Please view the main text area of the page by skipping the main menu.

PM Abe's 3rd term as LDP president the time to realize goals: party heavyweight Amari

Former Minister in charge of Economic Revitalization and current chairman of the Liberal Democratic Party's Policy Research Council Akira Amari answers questions during an interview with the Mainichi Shimbun, on Sept. 12, 2018, at the National Diet Building. (Mainichi)

Prime Minister Shinzo Abe's next three-year term as Liberal Democratic Party (LDP) president is the time to complete the "Abenomics" road map, escaping deflation and getting back on track toward economic growth, LDP Policy Research Council Chairman Akira Amari said to the Mainichi Shimbun in a Sept. 12 interview.

The party heavyweight is in favor of the 63-year-old Abe's re-election as president of the ruling LDP and thus prime minister of Japan. "The premier thinks if he fails to put in the effort to have revisions to the Constitution proposed during his last and upcoming term as party president, he will have abandoned his responsibility as a politician," Amari explained. Pointing to the high priority that Abe appears to have put on reforming the supreme law, Amari said the prime minister is pushing for debate in the Diet's House of Representatives Commission on the Constitution.

"The prime minister has an innate power to grab people's hearts," Amari continued, and has built up a first name relationship with both U.S. President Donald Trump and German Chancellor Angela Merkel, who have come to trust what "Shinzo says." Only Abe has the capability of acting as a link between the United States and the European Union as international rules are made about trade and the protection of personal information, he said.

As for the favoritism scandals concerning school operators Moritomo Gakuen and Kake Educational Institution, which have tripped up the Abe administration, Amari said that though Abe was not involved in the deals, "the prime minister was likely deeply reflecting on the possibility his statements to the Diet on the issue were unclear and thus misconstrued." That is why Abe said that he is "not a person without flaws" when announcing his bid for LDP president, according to Amari's interpretation.

The prime minister has been criticized for only surrounding himself with flatterers, Amari said, but "it is important to bring in the person most suited to carry out policy decisions." Regarding the newly established Cabinet Bureau of Personnel Affairs, which faces criticism for applying too much control over bureaucrats, Amari said "more time is needed" to test its efficiency. At the moment, the merits greatly outweigh the problems, the policy research chairman said.

Amari hopes that Abe will secure far more than the 55 percent of rank-and-file party members' votes that his opponent Shigeru Ishiba, 61, did during the last head-to-head LDP presidential race in 2012. It is important for the premier to win by a comfortable margin against the former LDP secretary-general "to smooth out any bumps within the party and garner wide support," Amari said.

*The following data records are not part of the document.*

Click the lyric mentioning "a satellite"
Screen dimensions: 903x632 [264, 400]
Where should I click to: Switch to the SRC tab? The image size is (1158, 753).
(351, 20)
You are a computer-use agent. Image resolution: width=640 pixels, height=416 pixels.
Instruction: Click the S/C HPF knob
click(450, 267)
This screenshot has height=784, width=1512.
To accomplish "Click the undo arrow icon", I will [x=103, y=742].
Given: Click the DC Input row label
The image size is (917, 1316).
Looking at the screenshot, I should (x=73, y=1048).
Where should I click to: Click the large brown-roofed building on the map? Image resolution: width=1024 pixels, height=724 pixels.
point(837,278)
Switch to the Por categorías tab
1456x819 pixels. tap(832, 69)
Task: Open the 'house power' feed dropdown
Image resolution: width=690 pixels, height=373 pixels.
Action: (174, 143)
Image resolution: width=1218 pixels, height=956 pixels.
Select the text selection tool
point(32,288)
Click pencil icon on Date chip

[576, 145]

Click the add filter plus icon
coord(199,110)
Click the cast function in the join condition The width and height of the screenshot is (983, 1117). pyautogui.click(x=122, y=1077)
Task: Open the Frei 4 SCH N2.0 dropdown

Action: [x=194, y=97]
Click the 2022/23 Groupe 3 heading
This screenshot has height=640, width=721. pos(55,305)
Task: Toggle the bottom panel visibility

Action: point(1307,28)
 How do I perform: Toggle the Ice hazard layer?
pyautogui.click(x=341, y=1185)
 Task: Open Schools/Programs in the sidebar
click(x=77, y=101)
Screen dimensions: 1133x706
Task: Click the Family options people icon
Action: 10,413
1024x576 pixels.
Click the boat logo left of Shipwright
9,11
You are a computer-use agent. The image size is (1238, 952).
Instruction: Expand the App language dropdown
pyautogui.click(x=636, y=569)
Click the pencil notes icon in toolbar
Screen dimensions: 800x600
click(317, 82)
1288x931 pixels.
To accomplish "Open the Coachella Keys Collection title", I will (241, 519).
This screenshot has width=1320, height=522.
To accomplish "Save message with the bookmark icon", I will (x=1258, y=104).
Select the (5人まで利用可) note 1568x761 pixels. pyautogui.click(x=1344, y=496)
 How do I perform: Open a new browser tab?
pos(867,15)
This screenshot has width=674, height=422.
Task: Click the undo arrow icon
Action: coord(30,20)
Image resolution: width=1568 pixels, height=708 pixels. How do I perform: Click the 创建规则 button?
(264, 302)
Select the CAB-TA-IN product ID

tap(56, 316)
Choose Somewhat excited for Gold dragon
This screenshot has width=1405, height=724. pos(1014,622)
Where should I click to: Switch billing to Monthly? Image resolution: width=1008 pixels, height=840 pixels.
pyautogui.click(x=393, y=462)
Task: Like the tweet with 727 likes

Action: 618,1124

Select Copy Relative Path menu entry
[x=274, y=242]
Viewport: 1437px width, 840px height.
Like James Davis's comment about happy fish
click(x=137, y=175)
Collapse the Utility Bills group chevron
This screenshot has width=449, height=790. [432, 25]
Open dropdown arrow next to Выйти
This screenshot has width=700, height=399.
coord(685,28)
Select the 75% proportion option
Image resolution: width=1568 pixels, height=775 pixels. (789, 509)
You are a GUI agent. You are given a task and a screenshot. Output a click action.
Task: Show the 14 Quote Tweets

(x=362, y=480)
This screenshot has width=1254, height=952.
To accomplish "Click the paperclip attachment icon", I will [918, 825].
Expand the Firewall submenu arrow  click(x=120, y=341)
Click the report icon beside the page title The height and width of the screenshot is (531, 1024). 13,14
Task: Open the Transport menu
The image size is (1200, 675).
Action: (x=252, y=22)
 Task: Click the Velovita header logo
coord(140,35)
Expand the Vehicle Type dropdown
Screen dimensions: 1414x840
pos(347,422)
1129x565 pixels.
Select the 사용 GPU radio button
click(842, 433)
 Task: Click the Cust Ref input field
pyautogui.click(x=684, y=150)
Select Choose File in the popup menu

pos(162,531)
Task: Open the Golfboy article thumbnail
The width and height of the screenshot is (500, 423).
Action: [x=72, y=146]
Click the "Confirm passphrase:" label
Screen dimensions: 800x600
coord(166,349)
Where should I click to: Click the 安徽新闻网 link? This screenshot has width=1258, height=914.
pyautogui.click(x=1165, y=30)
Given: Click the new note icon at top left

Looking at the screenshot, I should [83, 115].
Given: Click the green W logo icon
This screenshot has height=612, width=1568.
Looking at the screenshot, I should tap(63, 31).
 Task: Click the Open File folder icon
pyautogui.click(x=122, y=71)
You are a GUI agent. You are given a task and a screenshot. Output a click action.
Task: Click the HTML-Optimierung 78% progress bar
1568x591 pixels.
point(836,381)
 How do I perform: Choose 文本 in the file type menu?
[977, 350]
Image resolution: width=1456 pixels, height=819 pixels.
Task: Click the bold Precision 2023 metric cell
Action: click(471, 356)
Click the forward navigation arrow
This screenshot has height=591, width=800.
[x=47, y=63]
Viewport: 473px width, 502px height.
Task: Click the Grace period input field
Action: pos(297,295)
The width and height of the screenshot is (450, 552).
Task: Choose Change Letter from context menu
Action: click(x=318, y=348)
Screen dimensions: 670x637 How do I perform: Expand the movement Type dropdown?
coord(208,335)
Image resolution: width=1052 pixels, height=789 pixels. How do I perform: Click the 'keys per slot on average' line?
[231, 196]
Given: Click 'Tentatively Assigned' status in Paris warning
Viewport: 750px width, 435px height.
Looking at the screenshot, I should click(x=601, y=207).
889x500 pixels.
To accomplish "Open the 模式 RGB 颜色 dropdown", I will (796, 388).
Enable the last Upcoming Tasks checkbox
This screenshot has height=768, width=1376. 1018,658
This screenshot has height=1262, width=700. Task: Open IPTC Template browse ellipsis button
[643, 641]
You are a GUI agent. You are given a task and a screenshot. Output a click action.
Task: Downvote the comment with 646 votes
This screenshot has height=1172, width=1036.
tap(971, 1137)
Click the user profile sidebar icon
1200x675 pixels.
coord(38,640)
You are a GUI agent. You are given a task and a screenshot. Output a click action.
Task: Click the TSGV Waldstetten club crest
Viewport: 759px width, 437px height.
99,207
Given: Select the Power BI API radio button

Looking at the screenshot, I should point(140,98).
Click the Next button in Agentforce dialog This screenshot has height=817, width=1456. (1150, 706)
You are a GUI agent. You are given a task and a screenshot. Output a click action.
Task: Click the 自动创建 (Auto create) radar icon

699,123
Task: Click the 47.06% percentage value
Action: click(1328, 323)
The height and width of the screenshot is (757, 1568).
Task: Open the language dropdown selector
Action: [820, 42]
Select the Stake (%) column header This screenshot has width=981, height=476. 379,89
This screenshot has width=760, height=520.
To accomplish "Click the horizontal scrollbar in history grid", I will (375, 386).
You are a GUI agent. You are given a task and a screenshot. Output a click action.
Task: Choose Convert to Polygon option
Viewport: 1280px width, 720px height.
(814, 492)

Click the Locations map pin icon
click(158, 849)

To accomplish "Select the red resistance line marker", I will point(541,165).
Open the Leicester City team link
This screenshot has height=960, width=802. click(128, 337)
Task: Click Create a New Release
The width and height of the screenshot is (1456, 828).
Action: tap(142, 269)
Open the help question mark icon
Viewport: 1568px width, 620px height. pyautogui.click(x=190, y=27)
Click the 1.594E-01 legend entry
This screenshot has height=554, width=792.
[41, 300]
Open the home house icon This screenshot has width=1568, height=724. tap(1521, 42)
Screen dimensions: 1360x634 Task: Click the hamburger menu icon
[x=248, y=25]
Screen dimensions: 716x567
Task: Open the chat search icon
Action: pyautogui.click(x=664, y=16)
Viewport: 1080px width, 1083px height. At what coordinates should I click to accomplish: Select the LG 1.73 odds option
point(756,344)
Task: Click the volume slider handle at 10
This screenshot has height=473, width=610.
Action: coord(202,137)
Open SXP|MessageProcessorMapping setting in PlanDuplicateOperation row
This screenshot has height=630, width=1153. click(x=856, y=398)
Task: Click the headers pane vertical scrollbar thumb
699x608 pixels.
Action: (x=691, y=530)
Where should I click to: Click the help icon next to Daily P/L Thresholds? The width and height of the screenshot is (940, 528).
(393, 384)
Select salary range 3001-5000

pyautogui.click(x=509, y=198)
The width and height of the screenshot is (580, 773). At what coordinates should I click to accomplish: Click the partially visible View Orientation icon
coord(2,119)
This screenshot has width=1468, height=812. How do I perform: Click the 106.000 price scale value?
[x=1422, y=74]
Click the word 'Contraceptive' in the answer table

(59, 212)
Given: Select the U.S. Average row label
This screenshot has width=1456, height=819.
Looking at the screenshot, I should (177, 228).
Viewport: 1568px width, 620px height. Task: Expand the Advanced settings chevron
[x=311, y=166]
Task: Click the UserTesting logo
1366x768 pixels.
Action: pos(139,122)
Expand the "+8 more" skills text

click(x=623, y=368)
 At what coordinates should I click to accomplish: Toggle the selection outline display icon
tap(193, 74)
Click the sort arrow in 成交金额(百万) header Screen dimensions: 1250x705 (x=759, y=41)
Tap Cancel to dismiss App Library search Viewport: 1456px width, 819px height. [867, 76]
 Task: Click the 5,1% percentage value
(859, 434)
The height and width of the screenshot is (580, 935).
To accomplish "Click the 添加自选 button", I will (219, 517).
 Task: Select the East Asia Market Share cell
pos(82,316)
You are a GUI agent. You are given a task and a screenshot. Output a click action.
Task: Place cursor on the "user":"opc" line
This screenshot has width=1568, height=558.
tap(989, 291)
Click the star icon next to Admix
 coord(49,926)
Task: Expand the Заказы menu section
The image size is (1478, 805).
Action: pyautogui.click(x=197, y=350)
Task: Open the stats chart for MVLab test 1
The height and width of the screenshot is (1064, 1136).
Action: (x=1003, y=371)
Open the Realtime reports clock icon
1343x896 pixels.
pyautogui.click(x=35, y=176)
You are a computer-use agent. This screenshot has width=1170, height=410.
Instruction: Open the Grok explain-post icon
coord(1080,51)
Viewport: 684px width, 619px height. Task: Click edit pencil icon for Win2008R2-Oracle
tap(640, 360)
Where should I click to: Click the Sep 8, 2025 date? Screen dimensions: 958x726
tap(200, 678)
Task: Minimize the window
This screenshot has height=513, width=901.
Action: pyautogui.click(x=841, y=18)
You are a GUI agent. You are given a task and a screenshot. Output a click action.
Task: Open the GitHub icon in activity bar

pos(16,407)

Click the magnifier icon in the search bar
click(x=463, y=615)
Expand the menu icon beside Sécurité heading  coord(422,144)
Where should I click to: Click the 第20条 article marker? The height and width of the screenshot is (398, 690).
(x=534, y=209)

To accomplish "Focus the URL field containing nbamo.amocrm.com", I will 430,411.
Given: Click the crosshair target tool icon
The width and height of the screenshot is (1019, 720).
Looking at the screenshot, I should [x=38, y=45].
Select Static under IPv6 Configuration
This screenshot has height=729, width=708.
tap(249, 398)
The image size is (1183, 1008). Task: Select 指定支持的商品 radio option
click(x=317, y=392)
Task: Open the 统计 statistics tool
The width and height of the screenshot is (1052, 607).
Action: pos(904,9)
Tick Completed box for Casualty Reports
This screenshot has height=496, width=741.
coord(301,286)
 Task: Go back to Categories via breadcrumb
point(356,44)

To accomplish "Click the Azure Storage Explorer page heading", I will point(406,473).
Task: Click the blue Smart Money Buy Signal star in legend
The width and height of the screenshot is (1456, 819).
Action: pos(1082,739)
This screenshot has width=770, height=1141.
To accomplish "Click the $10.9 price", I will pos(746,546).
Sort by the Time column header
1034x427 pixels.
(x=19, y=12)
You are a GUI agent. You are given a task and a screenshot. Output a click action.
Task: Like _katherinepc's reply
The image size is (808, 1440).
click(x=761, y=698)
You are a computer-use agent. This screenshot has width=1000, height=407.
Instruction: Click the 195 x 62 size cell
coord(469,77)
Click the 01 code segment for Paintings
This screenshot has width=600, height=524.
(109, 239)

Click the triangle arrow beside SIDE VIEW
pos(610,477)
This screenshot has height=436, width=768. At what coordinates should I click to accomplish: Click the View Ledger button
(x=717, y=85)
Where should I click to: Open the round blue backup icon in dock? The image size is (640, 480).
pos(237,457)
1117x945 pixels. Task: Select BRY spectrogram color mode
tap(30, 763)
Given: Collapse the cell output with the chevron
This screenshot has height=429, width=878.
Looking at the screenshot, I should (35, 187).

From past experience, Amari said local LDP members finish voting roughly three days after ballots reach them. However, while Abe is now attending a multilateral summit in Russia, there is little that his supporters can do. Meanwhile, Ishiba is traveling around local areas in Japan to drum up support.

"What is important in talking about these activities are not the merits or demerits to their campaigns, but rather to consider the difference in potential between the incumbent and challenger," said Amari. If Ishiba is able to deliver a message with impact to the people of Japan during his tours for this race, then he has a chance to cement himself as a contender for the "post-Abe" period, even if he ends up failing to take the presidency this time, Amari emphasized.

Amari also believes that the slogan "honest, fair" being used by Ishiba is a motto that all members of the LDP and all Diet lawmakers should follow in their work. "That standard is a given, and is not a point up for debate," he noted.

(Interviewed by Hiroyuki Tanaka, Political News Department)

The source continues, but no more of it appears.